Tout à fait. Prenez une entreprise qui se met en bourse pour la première fois, c’est une volonté de faire appel à du capital à risque. Cela peut décourager des porteurs.

La philosophie de la taxation belge, c’est que l’on taxe le revenu: ce n’est pas pour rien que l’on parle du Code de l’impôt sur le revenu. On ne taxe pas la substance d’un capital, à quelques exceptions près. Ce serait la première fois qu’on le ferait de manière généralisée, ce serait une évolution fiscale super importante.

On ne mesure pas, à mon sens, tous les effets de corrélation, ce que l’on appelle les comportements adaptatifs.

Mais si l’on parle de tax-shift, il est inéluctable de le faire, non?

Oui, mais on pourrait aussi globaliser les revenus mobiliers, plutôt que d’avoir un précompte libératoire, par exemple.

Ce n’est pas tout. Lorsque l’on décide de revoir les barèmes de l’impôt sur le travail, en détaxant une partie, cela pourrait aussi avoir des effets collatéraux. Un travailleur actif sous le statut de SPRL ou SRL pourrait décider de le faire autrement, diminuant l’impôt des sociétés. Des entreprises pourraient décider de diminuer le salaire brut pour leurs nouveaux employés, pour obtenir le même net qu’auparavant.

La volonté de supprimer le quotient conjugual, si elle se confirme, pourrait également décourager des couples de travailler ensemble et mettre à mal le petit commerce.

Ce tax-shift porterait apparement sur 8,5 milliards d’euros. C’est énorme. A-t-on fait une étude d’incidence ou est-ce le seul fruit d’une négociation politique? Je reste dubitatif par rapport à la simplicité apparente des choses. La seule institution qui pourrait calculer cela, c’est le Bureau du Plan, mais je ne pense pas qu’il soit impliqué.

Le contexte politique tendu d’une telle négociation n’est pas l’idéal?

Non, parce que cela demande qu’on fasse tourner des scénarios. Quand Charles Michel avait fait son tax-shift en détaxant le premier emploi, cela avait créé des effets d’aubaine et coûté plus d’argent que cela n’en avait rapporté.

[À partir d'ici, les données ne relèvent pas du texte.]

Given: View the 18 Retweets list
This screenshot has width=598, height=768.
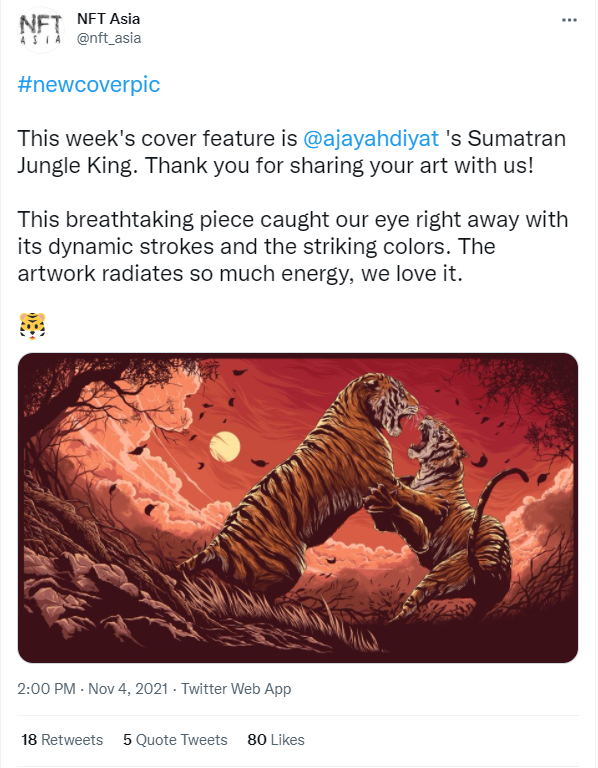Looking at the screenshot, I should (x=62, y=740).
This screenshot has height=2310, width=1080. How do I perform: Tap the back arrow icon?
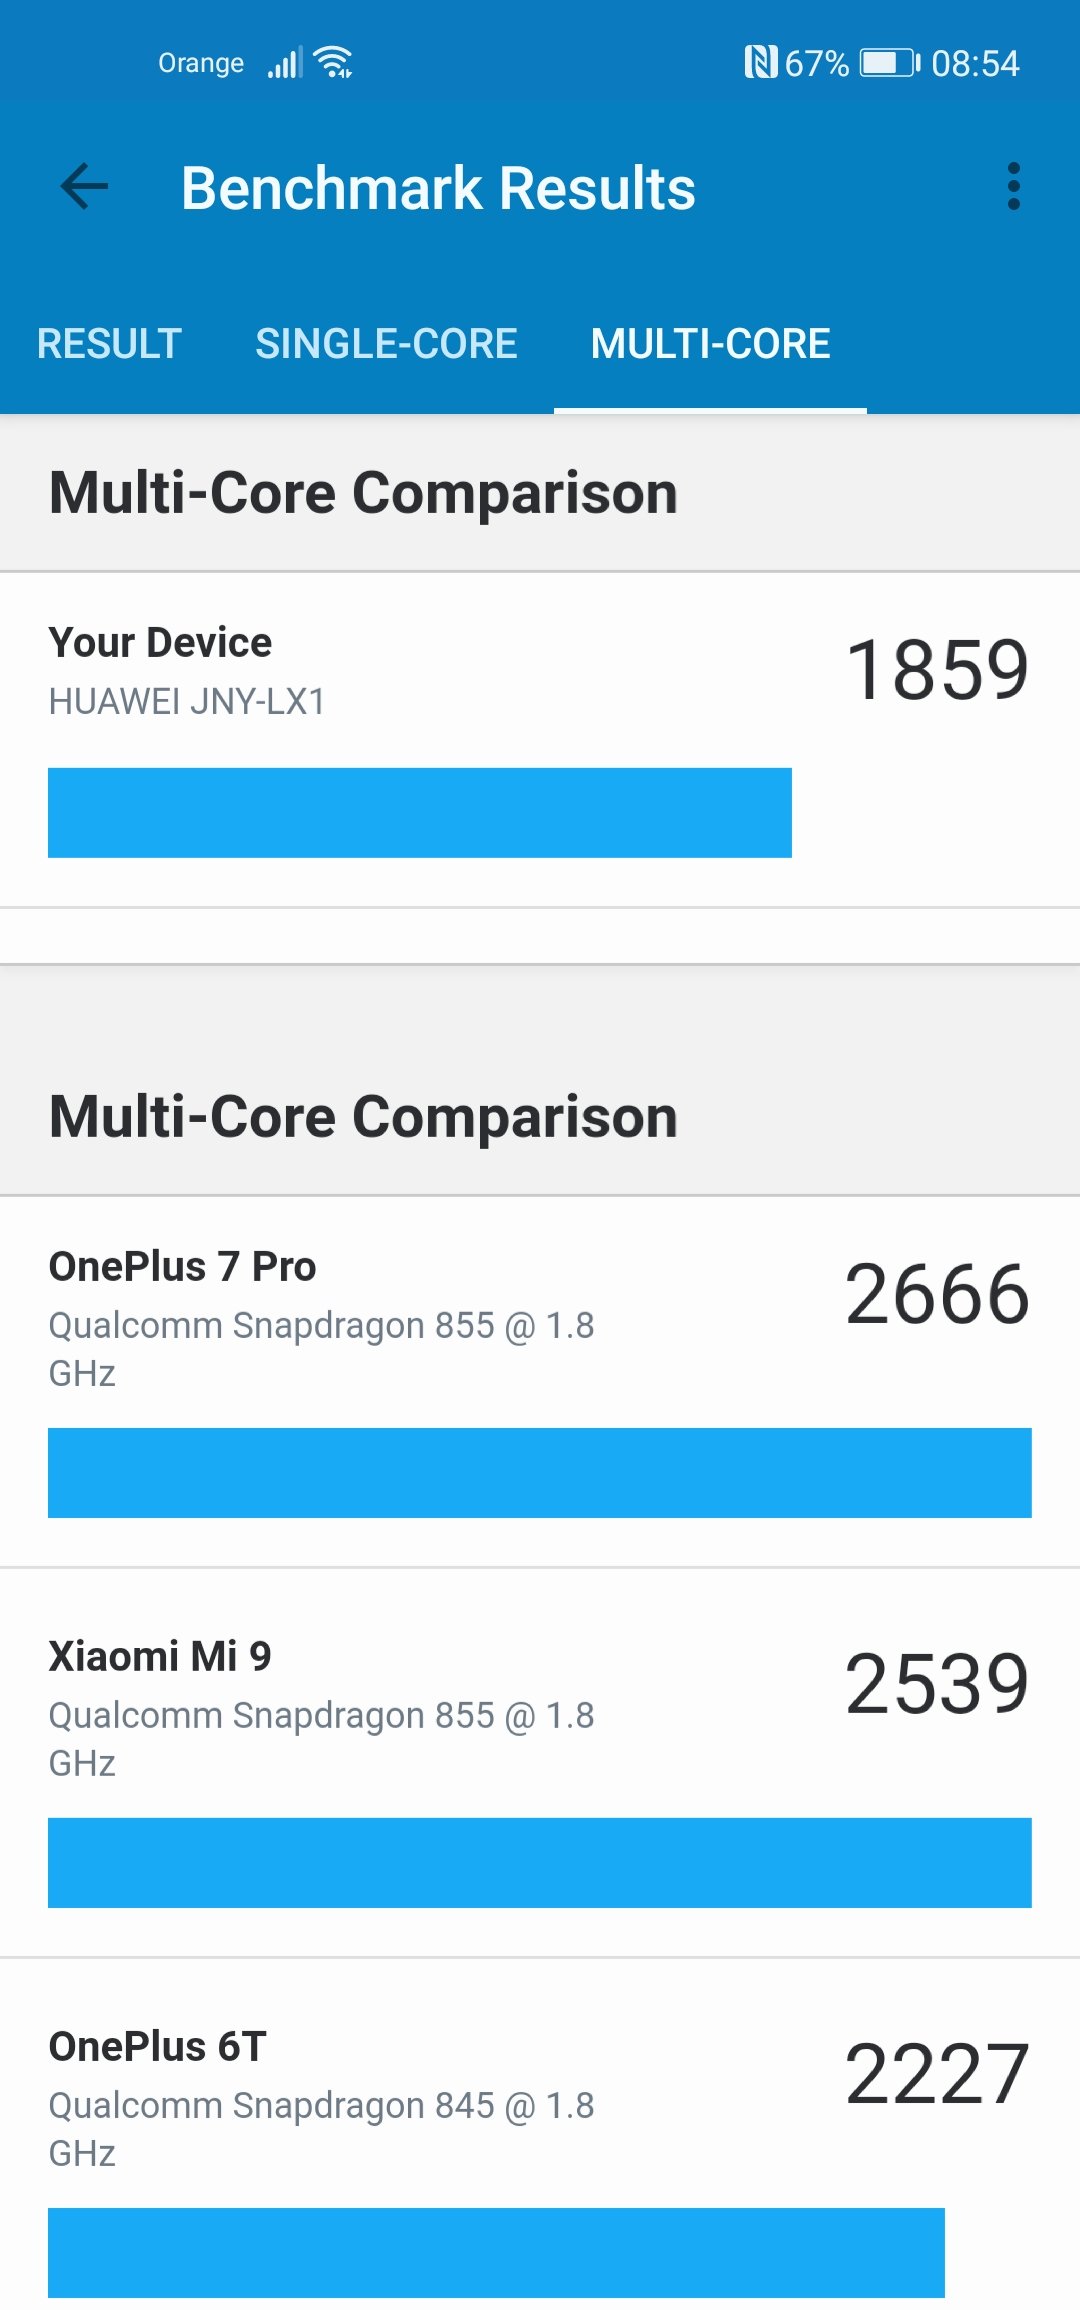(x=84, y=187)
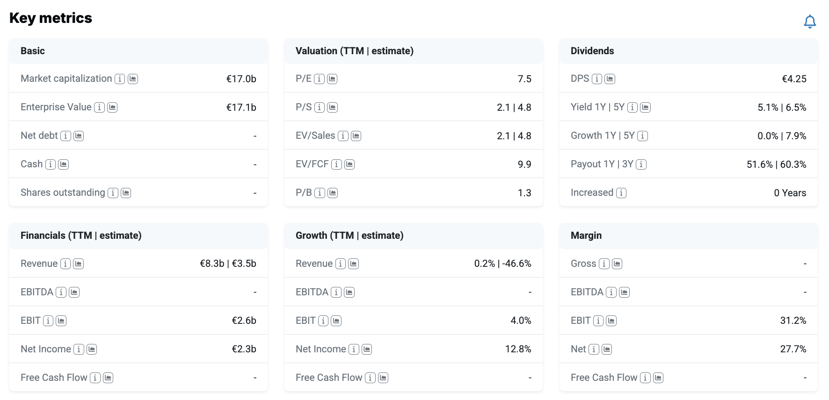Open info icon beside EV/FCF
The height and width of the screenshot is (400, 829).
[337, 164]
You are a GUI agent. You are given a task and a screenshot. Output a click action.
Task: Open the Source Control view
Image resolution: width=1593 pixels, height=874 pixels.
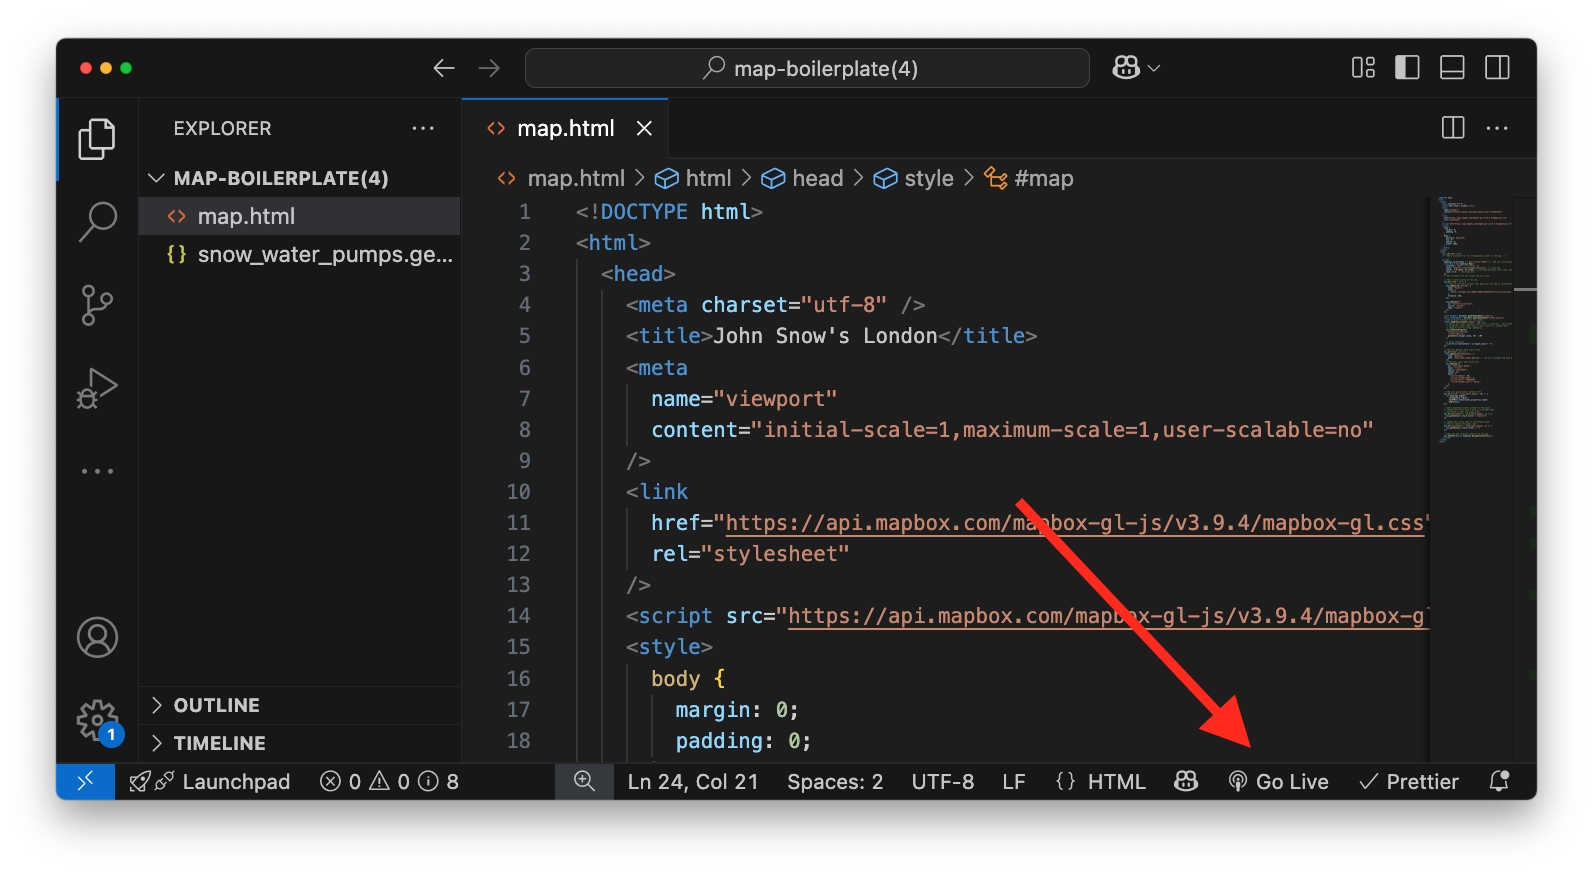pyautogui.click(x=97, y=305)
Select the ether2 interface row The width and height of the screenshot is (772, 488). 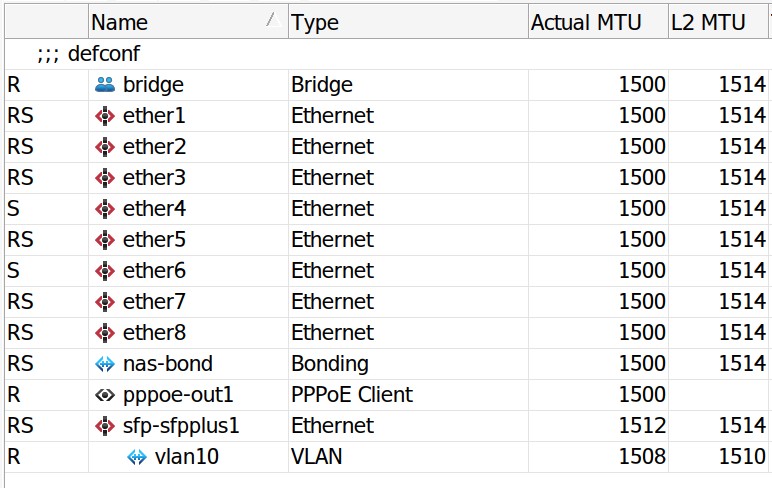154,147
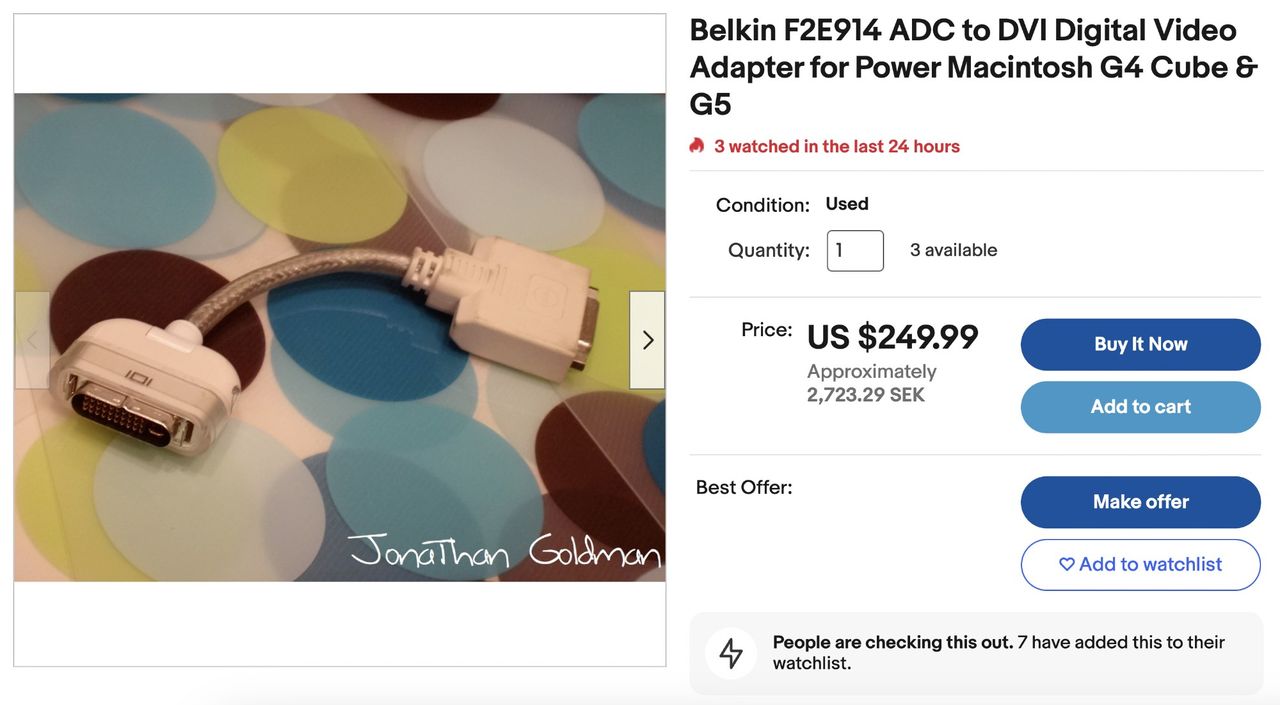This screenshot has width=1280, height=705.
Task: Click the red flame icon
Action: [697, 146]
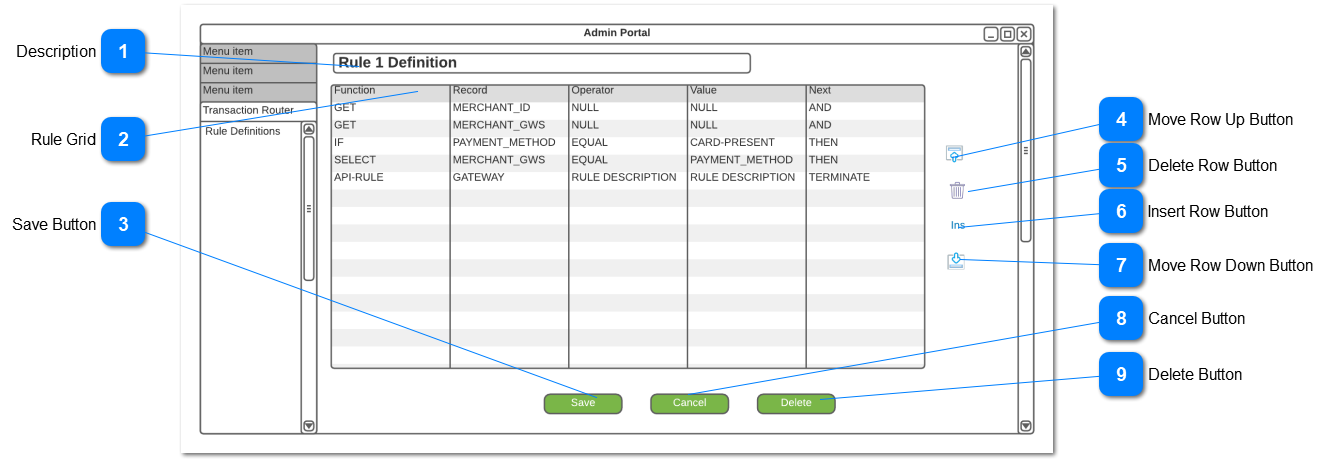Image resolution: width=1329 pixels, height=462 pixels.
Task: Select the Transaction Router menu item
Action: coord(248,110)
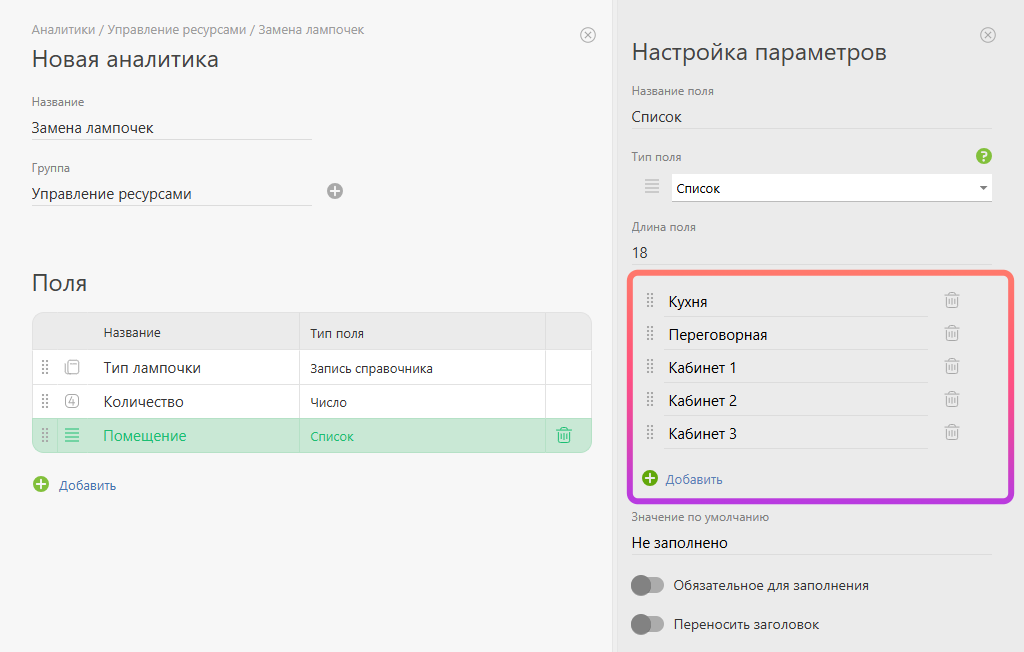Click the number type icon for Количество
Viewport: 1024px width, 652px height.
click(72, 402)
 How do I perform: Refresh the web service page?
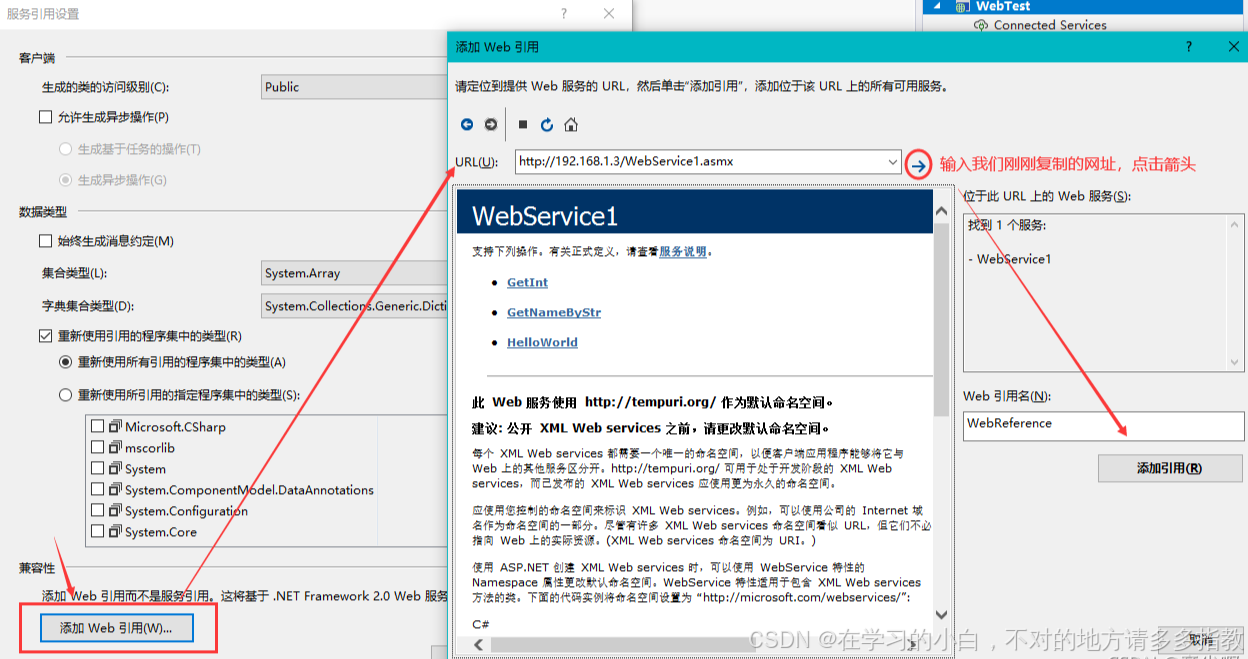tap(546, 124)
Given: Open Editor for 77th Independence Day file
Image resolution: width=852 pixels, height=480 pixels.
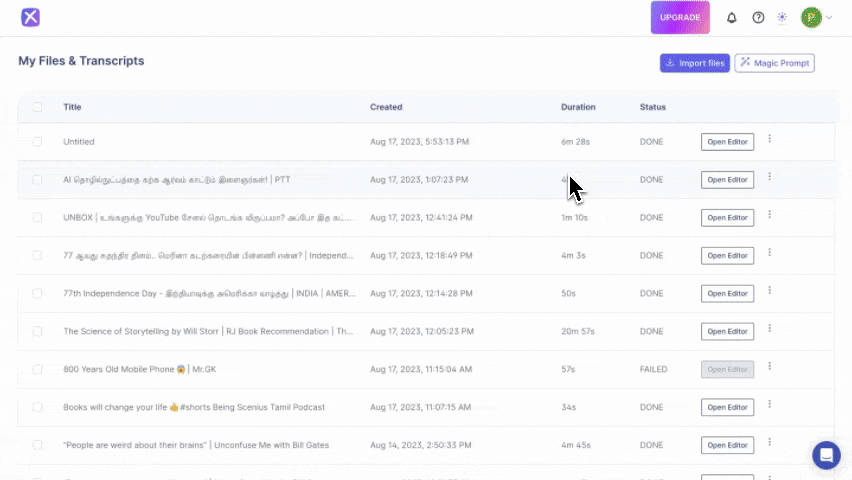Looking at the screenshot, I should pyautogui.click(x=727, y=293).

La fiscalité, c’est quelque chose de très compliqué: aucune niche fiscale n’est le fruit du hasard. Cela ne peut pas être revu sans considérer toutes les variables.

En trois jours, pour débloquer la négociation politique, risque-t-on de faire pire que bien?

Le risque, c’est d’avoir une réforme qui représente ce qu’aucun parti n’avait promis avant les élections.